◆ **Action item**
Every record shown below is to be output exactly.

─── Data for this task

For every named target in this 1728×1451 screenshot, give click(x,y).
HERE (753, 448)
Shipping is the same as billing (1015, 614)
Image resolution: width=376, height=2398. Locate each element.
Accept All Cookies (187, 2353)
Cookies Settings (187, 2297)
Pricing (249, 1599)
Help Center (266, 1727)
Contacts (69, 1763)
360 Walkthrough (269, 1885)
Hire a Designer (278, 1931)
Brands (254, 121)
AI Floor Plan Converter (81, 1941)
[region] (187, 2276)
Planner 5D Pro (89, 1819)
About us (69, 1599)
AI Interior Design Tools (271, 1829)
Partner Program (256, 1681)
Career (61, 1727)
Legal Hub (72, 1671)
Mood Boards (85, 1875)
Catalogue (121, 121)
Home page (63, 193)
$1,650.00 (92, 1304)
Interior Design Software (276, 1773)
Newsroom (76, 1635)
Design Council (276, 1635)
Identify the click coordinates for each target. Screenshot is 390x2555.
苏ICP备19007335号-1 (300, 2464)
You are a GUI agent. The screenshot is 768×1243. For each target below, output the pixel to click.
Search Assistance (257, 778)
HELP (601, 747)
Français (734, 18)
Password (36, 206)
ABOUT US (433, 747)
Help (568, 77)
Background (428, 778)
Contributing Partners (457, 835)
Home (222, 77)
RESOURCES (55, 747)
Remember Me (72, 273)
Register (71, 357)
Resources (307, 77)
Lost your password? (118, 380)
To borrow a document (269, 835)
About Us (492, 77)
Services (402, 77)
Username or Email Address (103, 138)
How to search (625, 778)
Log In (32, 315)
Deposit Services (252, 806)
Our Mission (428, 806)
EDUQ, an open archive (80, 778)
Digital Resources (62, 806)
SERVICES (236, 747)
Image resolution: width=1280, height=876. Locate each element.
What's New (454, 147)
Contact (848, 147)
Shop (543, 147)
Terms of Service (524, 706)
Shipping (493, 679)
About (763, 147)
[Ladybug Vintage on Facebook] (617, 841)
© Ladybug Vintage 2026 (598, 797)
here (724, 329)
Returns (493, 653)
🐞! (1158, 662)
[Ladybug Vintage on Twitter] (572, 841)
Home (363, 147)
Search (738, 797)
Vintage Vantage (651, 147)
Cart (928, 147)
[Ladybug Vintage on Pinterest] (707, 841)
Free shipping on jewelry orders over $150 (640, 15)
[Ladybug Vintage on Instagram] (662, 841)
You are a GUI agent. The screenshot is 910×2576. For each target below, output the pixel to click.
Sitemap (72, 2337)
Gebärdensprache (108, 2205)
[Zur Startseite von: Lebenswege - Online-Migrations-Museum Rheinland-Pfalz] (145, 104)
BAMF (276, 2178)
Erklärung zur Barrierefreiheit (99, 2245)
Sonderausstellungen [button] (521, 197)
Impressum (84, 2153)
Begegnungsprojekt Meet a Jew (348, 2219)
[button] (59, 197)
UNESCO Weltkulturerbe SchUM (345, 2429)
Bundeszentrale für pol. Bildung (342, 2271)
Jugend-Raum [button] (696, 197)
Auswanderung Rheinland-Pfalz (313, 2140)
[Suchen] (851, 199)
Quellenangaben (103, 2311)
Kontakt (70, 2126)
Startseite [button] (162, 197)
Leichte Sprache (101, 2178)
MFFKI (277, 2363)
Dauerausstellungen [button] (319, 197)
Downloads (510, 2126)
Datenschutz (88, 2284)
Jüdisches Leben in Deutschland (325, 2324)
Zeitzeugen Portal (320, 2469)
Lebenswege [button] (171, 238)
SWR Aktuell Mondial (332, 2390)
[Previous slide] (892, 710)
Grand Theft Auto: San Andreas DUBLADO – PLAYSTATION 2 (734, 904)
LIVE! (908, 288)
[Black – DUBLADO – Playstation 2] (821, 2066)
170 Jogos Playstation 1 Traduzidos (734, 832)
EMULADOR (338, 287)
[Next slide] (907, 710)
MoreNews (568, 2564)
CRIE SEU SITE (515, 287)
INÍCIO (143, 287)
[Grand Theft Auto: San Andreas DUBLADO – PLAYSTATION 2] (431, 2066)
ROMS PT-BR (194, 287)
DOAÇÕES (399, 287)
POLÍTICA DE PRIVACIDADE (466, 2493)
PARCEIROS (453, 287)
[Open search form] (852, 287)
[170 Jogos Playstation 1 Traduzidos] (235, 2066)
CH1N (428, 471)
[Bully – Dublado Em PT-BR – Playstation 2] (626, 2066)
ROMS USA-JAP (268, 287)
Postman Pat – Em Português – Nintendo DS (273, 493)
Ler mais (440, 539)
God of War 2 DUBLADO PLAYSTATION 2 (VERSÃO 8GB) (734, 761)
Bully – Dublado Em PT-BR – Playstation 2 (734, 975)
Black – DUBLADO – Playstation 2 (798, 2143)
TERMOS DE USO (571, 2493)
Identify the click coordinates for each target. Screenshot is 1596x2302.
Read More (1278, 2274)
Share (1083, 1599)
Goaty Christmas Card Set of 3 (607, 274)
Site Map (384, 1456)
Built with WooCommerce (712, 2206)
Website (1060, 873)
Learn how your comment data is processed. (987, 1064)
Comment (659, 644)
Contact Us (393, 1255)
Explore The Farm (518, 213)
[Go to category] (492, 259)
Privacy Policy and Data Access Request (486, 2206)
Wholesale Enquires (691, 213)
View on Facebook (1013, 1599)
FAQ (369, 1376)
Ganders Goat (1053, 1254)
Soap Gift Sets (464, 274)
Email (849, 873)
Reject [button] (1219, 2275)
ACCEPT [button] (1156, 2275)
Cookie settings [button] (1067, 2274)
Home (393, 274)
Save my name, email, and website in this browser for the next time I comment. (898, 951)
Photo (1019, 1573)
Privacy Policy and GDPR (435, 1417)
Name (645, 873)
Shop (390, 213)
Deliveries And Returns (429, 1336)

──────

◆ **Finished exercise**
For every named target in this 1728×1451 screenshot, give click(x,y).
HERE (753, 448)
Shipping is the same as billing (1015, 614)
Image resolution: width=376, height=2398. Locate each element.
Accept All Cookies (187, 2353)
Cookies Settings (187, 2297)
Pricing (249, 1599)
Help Center (266, 1727)
Contacts (69, 1763)
360 Walkthrough (269, 1885)
Hire a Designer (278, 1931)
Brands (254, 121)
AI Floor Plan Converter (81, 1941)
[region] (187, 2276)
Planner 5D Pro (89, 1819)
About us (69, 1599)
AI Interior Design Tools (271, 1829)
Partner Program (256, 1681)
Career (61, 1727)
Legal Hub (72, 1671)
Mood Boards (85, 1875)
Catalogue (121, 121)
Home page (63, 193)
$1,650.00 (92, 1304)
Interior Design Software (276, 1773)
Newsroom (76, 1635)
Design Council (276, 1635)
Identify the click coordinates for each target. Screenshot is 390x2555.
苏ICP备19007335号-1 (300, 2464)
You are a GUI agent. The screenshot is 768×1243. For each target below, output the pixel to click.
Search Assistance (257, 778)
HELP (601, 747)
Français (734, 18)
Password (36, 206)
ABOUT US (433, 747)
Help (568, 77)
Background (428, 778)
Contributing Partners (457, 835)
Home (222, 77)
RESOURCES (55, 747)
Remember Me (72, 273)
Register (71, 357)
Resources (307, 77)
Lost your password? (118, 380)
To borrow a document (269, 835)
About Us (492, 77)
Services (402, 77)
Username or Email Address (103, 138)
How to search (625, 778)
Log In (32, 315)
Deposit Services (252, 806)
Our Mission (428, 806)
EDUQ, an open archive (80, 778)
Digital Resources (62, 806)
SERVICES (236, 747)
Image resolution: width=1280, height=876. Locate each element.
What's New (454, 147)
Contact (848, 147)
Shop (543, 147)
Terms of Service (524, 706)
Shipping (493, 679)
About (763, 147)
[Ladybug Vintage on Facebook] (617, 841)
© Ladybug Vintage 2026 (598, 797)
here (724, 329)
Returns (493, 653)
🐞! (1158, 662)
[Ladybug Vintage on Twitter] (572, 841)
Home (363, 147)
Search (738, 797)
Vintage Vantage (651, 147)
Cart (928, 147)
[Ladybug Vintage on Pinterest] (707, 841)
Free shipping on jewelry orders over $150 (640, 15)
[Ladybug Vintage on Instagram] (662, 841)
You are a GUI agent. The screenshot is 910×2576. For each target below, output the pixel to click.
Sitemap (72, 2337)
Gebärdensprache (108, 2205)
[Zur Startseite von: Lebenswege - Online-Migrations-Museum Rheinland-Pfalz] (145, 104)
BAMF (276, 2178)
Erklärung zur Barrierefreiheit (99, 2245)
Sonderausstellungen [button] (521, 197)
Impressum (84, 2153)
Begegnungsprojekt Meet a Jew (348, 2219)
[button] (59, 197)
UNESCO Weltkulturerbe SchUM (345, 2429)
Bundeszentrale für pol. Bildung (342, 2271)
Jugend-Raum [button] (696, 197)
Auswanderung Rheinland-Pfalz (313, 2140)
[Suchen] (851, 199)
Quellenangaben (103, 2311)
Kontakt (70, 2126)
Startseite [button] (162, 197)
Leichte Sprache (101, 2178)
MFFKI (277, 2363)
Dauerausstellungen [button] (319, 197)
Downloads (510, 2126)
Datenschutz (88, 2284)
Jüdisches Leben in Deutschland (325, 2324)
Zeitzeugen Portal (320, 2469)
Lebenswege [button] (171, 238)
SWR Aktuell Mondial (332, 2390)
[Previous slide] (892, 710)
Grand Theft Auto: San Andreas DUBLADO – PLAYSTATION 2 (734, 904)
LIVE! (908, 288)
[Black – DUBLADO – Playstation 2] (821, 2066)
170 Jogos Playstation 1 Traduzidos (734, 832)
EMULADOR (338, 287)
[Next slide] (907, 710)
MoreNews (568, 2564)
CRIE SEU SITE (515, 287)
INÍCIO (143, 287)
[Grand Theft Auto: San Andreas DUBLADO – PLAYSTATION 2] (431, 2066)
ROMS PT-BR (194, 287)
DOAÇÕES (399, 287)
POLÍTICA DE PRIVACIDADE (466, 2493)
PARCEIROS (453, 287)
[Open search form] (852, 287)
[170 Jogos Playstation 1 Traduzidos] (235, 2066)
CH1N (428, 471)
[Bully – Dublado Em PT-BR – Playstation 2] (626, 2066)
ROMS USA-JAP (268, 287)
Postman Pat – Em Português – Nintendo DS (273, 493)
Ler mais (440, 539)
God of War 2 DUBLADO PLAYSTATION 2 (VERSÃO 8GB) (734, 761)
Bully – Dublado Em PT-BR – Playstation 2 (734, 975)
Black – DUBLADO – Playstation 2 (798, 2143)
TERMOS DE USO (571, 2493)
Identify the click coordinates for each target. Screenshot is 1596x2302.
Read More (1278, 2274)
Share (1083, 1599)
Goaty Christmas Card Set of 3 (607, 274)
Site Map (384, 1456)
Built with WooCommerce (712, 2206)
Website (1060, 873)
Learn how your comment data is processed. (987, 1064)
Comment (659, 644)
Contact Us (393, 1255)
Explore The Farm (518, 213)
[Go to category] (492, 259)
Privacy Policy and Data Access Request (486, 2206)
Wholesale Enquires (691, 213)
View on Facebook (1013, 1599)
FAQ (369, 1376)
Ganders Goat (1053, 1254)
Soap Gift Sets (464, 274)
Email (849, 873)
Reject [button] (1219, 2275)
ACCEPT [button] (1156, 2275)
Cookie settings [button] (1067, 2274)
Home (393, 274)
Save my name, email, and website in this browser for the next time I comment. (898, 951)
Photo (1019, 1573)
Privacy Policy and GDPR (435, 1417)
Name (645, 873)
Shop (390, 213)
Deliveries And Returns (429, 1336)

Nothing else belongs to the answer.